As with any blockbuster, countless people are responsible for bringing these films to life, but they also unquestionably bear Snyder’s signature: they reference the comics he clearly adores, embrace the interpretations of characters he’s most interested in, and tap into the primal energy that defines what he considers cool. For nearly a decade, that vision dictated an entire slate of movies, and their aesthetic still persists even as plans are made to move beyond it.
This is the heart of Snyder mystique: Somehow, the giant corporate machinery still produced something that felt like it was made by a person. He has a clear point of view that can be agreed with or rejected, but either way, it’s specific and unique in superhero cinema. That specificity is admirable, especially as we enter decade two of the MCU, but it’s come with some strange baggage, a cult of personality that colors how the entire enterprise is perceived. It’s possible — likely, even — that some viewers will be preemptively turned off by it all. And if they push past all of that, they still might not feel particularly welcomed by the movie in front of them.
Zack Snyder’s Justice League is remarkably uninterested in people. Its heroes are gods with no believers, walking nuclear weapons that have deigned to prevent Earth from destruction. In this, Zack Snyder’s Justice League might be the only honest work of superhero cinema, a film that understands these figures as tools of domination. They are here to level the culture, to narrow our discourse and occupy our thoughts every few months. They don’t bother with the niceties of MCU heroes: no quippy banter, no GIF-friendly gestures at the camera. They are shock and awe, disaster porn speckled with a few shots that look like the Frank Miller comics fans loved growing up, all to make the blitz of corporate IP go down easier.
There’s a word for this, one Zack Snyder understands on a primal level and has explored across almost his entire filmography. It’s what he devotes most of his energy to in Zack Snyder’s Justice League. It’s the thing the theatrical cut was trying to hide, with its awkwardly inserted slapstick, script-doctored jokes, and brighter colors. The word is violence.

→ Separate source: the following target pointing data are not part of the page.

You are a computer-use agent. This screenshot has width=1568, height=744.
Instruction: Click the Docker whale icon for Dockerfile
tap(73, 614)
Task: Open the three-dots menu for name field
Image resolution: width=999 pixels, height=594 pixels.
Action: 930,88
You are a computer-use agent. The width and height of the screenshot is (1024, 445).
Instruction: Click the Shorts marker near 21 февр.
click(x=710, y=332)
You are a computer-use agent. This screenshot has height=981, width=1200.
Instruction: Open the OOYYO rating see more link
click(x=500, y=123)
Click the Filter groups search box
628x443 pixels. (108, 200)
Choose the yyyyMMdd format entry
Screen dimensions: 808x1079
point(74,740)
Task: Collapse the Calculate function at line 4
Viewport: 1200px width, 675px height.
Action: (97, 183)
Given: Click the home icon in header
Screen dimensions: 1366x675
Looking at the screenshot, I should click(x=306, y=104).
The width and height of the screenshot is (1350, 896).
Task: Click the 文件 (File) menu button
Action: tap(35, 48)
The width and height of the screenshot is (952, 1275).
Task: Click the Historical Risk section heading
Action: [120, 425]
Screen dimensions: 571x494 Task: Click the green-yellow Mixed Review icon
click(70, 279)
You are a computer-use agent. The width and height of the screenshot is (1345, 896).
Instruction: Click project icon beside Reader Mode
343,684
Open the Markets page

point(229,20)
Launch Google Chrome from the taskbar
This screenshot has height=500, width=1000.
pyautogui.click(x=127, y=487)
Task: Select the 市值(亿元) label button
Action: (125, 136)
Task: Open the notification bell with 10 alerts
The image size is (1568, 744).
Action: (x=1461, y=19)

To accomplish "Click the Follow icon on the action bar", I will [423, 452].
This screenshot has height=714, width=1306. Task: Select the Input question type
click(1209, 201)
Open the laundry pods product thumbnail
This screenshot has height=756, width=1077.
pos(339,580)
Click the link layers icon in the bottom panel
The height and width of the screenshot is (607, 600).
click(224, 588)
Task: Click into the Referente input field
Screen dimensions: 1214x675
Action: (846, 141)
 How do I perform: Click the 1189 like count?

Violence dictates the compositions of Snyder’s most arresting imagery. Violence fuels a considerable number of his additions. Violence threatens Earth, saves it from alien conquerers, and teases Snyder’s would-be sequel. Snyder has a narrow view of the superhero mythos, and a cynical one, uninterested in the Marvel Cinematic Universe’s endless platitudes about what it means to be a hero in the complicated modern world. His version of the story is simpler: heroes are people who have power, and therefore must wield it.
This, ironically, adds another layer of tragedy to Cyborg as Zack Snyder’s Justice League’s almost-protagonist. In this film, he’s a version of Frankenstein’s monster, a creation of hubris from a scientist in denial. He hates what he’s become: a being connected to the entire world by his new powers, but alienated from it, mourning his perceived loss of humanity. It seems especially cruel then, to place him in Snyder’s Justice League pantheon: a character desperate to feel in a movie that mostly rejects emotion. His human half is supposedly what matters, but it’s hard for Snyder to focus on that when he so fervently believes that the mechanical half — the half that holds the power, and handles the fighting — is what really gets shit done. Snyder’s worlds are violent, and his characters have to be gods to survive and thrive. And in a world where the heroes are gods, humanity is cheap.